Task goal: Rewrite all of the following data as a numbered list, one line per item, and skip every blank line.

Information given:
———

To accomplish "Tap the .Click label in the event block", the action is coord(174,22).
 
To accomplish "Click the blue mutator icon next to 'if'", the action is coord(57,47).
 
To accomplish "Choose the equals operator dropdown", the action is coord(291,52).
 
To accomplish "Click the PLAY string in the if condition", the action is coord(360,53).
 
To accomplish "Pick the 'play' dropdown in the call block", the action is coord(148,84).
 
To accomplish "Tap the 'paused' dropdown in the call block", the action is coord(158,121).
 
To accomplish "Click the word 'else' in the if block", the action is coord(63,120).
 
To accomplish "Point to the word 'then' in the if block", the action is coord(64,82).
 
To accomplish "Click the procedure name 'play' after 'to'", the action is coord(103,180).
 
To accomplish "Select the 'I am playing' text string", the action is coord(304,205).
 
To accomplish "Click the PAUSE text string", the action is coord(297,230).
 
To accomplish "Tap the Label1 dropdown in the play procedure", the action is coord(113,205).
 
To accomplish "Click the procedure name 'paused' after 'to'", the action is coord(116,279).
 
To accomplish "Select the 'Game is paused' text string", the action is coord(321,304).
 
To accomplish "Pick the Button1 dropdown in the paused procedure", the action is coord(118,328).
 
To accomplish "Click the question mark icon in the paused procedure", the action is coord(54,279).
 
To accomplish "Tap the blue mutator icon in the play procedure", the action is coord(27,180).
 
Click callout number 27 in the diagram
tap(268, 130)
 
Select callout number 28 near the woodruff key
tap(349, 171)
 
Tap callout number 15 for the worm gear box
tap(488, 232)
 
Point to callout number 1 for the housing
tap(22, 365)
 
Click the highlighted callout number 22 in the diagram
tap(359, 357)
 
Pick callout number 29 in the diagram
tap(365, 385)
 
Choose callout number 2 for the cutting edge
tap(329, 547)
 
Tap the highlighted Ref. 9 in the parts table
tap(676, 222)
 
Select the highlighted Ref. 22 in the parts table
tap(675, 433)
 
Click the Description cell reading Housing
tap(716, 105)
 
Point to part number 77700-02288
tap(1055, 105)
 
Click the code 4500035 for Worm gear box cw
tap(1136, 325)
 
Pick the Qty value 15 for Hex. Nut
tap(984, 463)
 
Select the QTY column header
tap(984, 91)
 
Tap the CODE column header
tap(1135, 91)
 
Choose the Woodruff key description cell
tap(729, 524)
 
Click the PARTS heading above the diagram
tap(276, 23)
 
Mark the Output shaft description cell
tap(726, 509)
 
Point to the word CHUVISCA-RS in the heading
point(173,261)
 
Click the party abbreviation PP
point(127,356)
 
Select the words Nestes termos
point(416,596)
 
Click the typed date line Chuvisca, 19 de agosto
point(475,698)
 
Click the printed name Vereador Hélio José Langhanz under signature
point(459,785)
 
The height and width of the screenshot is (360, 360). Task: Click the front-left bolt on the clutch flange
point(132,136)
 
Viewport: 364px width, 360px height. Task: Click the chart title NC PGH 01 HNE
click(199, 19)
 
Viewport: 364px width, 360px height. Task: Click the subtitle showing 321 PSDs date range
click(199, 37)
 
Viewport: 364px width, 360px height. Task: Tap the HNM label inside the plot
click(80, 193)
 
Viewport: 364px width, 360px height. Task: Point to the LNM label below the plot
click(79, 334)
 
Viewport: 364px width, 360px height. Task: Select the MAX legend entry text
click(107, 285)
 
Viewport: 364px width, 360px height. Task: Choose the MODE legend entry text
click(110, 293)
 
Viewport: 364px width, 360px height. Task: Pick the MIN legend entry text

———

Written answer:
1. To accomplish "Tap the .Click label in the event block", the action is coord(174,22).
2. To accomplish "Click the blue mutator icon next to 'if'", the action is coord(57,47).
3. To accomplish "Choose the equals operator dropdown", the action is coord(291,52).
4. To accomplish "Click the PLAY string in the if condition", the action is coord(360,53).
5. To accomplish "Pick the 'play' dropdown in the call block", the action is coord(148,84).
6. To accomplish "Tap the 'paused' dropdown in the call block", the action is coord(158,121).
7. To accomplish "Click the word 'else' in the if block", the action is coord(63,120).
8. To accomplish "Point to the word 'then' in the if block", the action is coord(64,82).
9. To accomplish "Click the procedure name 'play' after 'to'", the action is coord(103,180).
10. To accomplish "Select the 'I am playing' text string", the action is coord(304,205).
11. To accomplish "Click the PAUSE text string", the action is coord(297,230).
12. To accomplish "Tap the Label1 dropdown in the play procedure", the action is coord(113,205).
13. To accomplish "Click the procedure name 'paused' after 'to'", the action is coord(116,279).
14. To accomplish "Select the 'Game is paused' text string", the action is coord(321,304).
15. To accomplish "Pick the Button1 dropdown in the paused procedure", the action is coord(118,328).
16. To accomplish "Click the question mark icon in the paused procedure", the action is coord(54,279).
17. To accomplish "Tap the blue mutator icon in the play procedure", the action is coord(27,180).
18. Click callout number 27 in the diagram
19. tap(268, 130)
20. Select callout number 28 near the woodruff key
21. tap(349, 171)
22. Tap callout number 15 for the worm gear box
23. tap(488, 232)
24. Point to callout number 1 for the housing
25. tap(22, 365)
26. Click the highlighted callout number 22 in the diagram
27. tap(359, 357)
28. Pick callout number 29 in the diagram
29. tap(365, 385)
30. Choose callout number 2 for the cutting edge
31. tap(329, 547)
32. Tap the highlighted Ref. 9 in the parts table
33. tap(676, 222)
34. Select the highlighted Ref. 22 in the parts table
35. tap(675, 433)
36. Click the Description cell reading Housing
37. tap(716, 105)
38. Point to part number 77700-02288
39. tap(1055, 105)
40. Click the code 4500035 for Worm gear box cw
41. tap(1136, 325)
42. Pick the Qty value 15 for Hex. Nut
43. tap(984, 463)
44. Select the QTY column header
45. tap(984, 91)
46. Tap the CODE column header
47. tap(1135, 91)
48. Choose the Woodruff key description cell
49. tap(729, 524)
50. Click the PARTS heading above the diagram
51. tap(276, 23)
52. Mark the Output shaft description cell
53. tap(726, 509)
54. Point to the word CHUVISCA-RS in the heading
55. point(173,261)
56. Click the party abbreviation PP
57. point(127,356)
58. Select the words Nestes termos
59. point(416,596)
60. Click the typed date line Chuvisca, 19 de agosto
61. point(475,698)
62. Click the printed name Vereador Hélio José Langhanz under signature
63. point(459,785)
64. The height and width of the screenshot is (360, 360). Task: Click the front-left bolt on the clutch flange
65. point(132,136)
66. Viewport: 364px width, 360px height. Task: Click the chart title NC PGH 01 HNE
67. click(199, 19)
68. Viewport: 364px width, 360px height. Task: Click the subtitle showing 321 PSDs date range
69. click(199, 37)
70. Viewport: 364px width, 360px height. Task: Tap the HNM label inside the plot
71. click(80, 193)
72. Viewport: 364px width, 360px height. Task: Point to the LNM label below the plot
73. click(79, 334)
74. Viewport: 364px width, 360px height. Task: Select the MAX legend entry text
75. click(107, 285)
76. Viewport: 364px width, 360px height. Task: Choose the MODE legend entry text
77. click(110, 293)
78. Viewport: 364px width, 360px height. Task: Pick the MIN legend entry text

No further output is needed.